### Given exercise:
Reproduce each line of the data below verbatim, leaving out the pictures.

## start Input for this task

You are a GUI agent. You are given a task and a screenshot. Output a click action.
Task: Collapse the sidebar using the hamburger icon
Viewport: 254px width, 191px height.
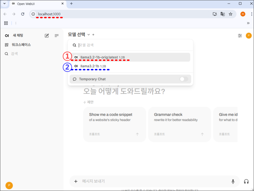tap(56, 35)
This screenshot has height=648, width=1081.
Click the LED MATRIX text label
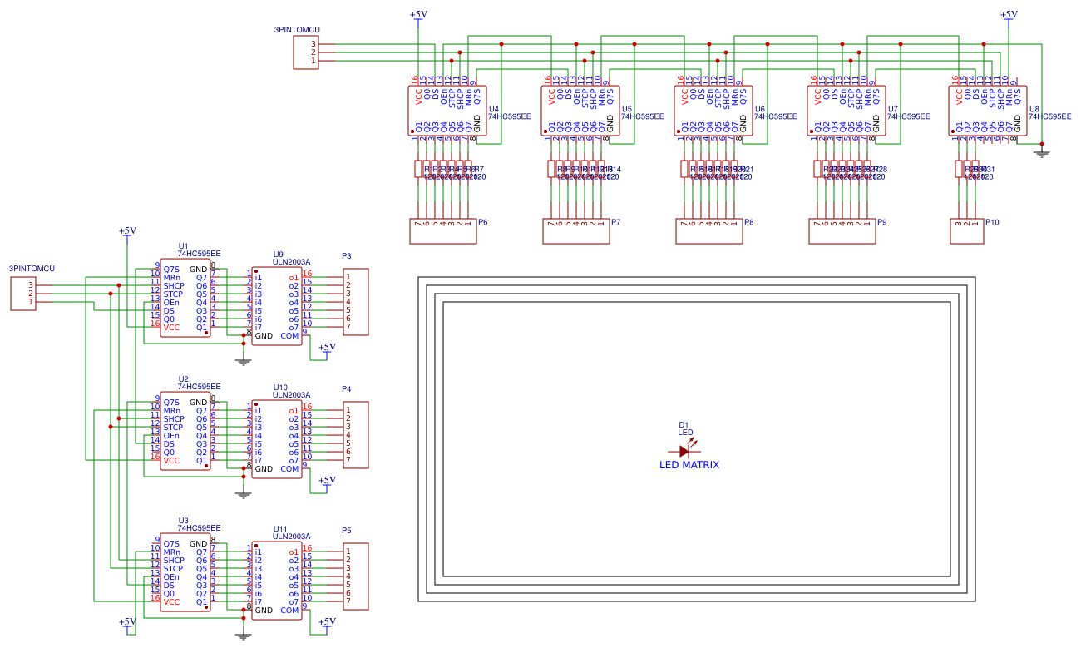click(x=689, y=467)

## end Input for this task

### Result of this task:
You are a GUI agent. You are given a task and a screenshot. Output a click action.
Task: Collapse the sidebar using the hamburger icon
Viewport: 254px width, 191px height.
tap(56, 35)
This screenshot has height=648, width=1081.
Click the LED MATRIX text label
click(x=689, y=467)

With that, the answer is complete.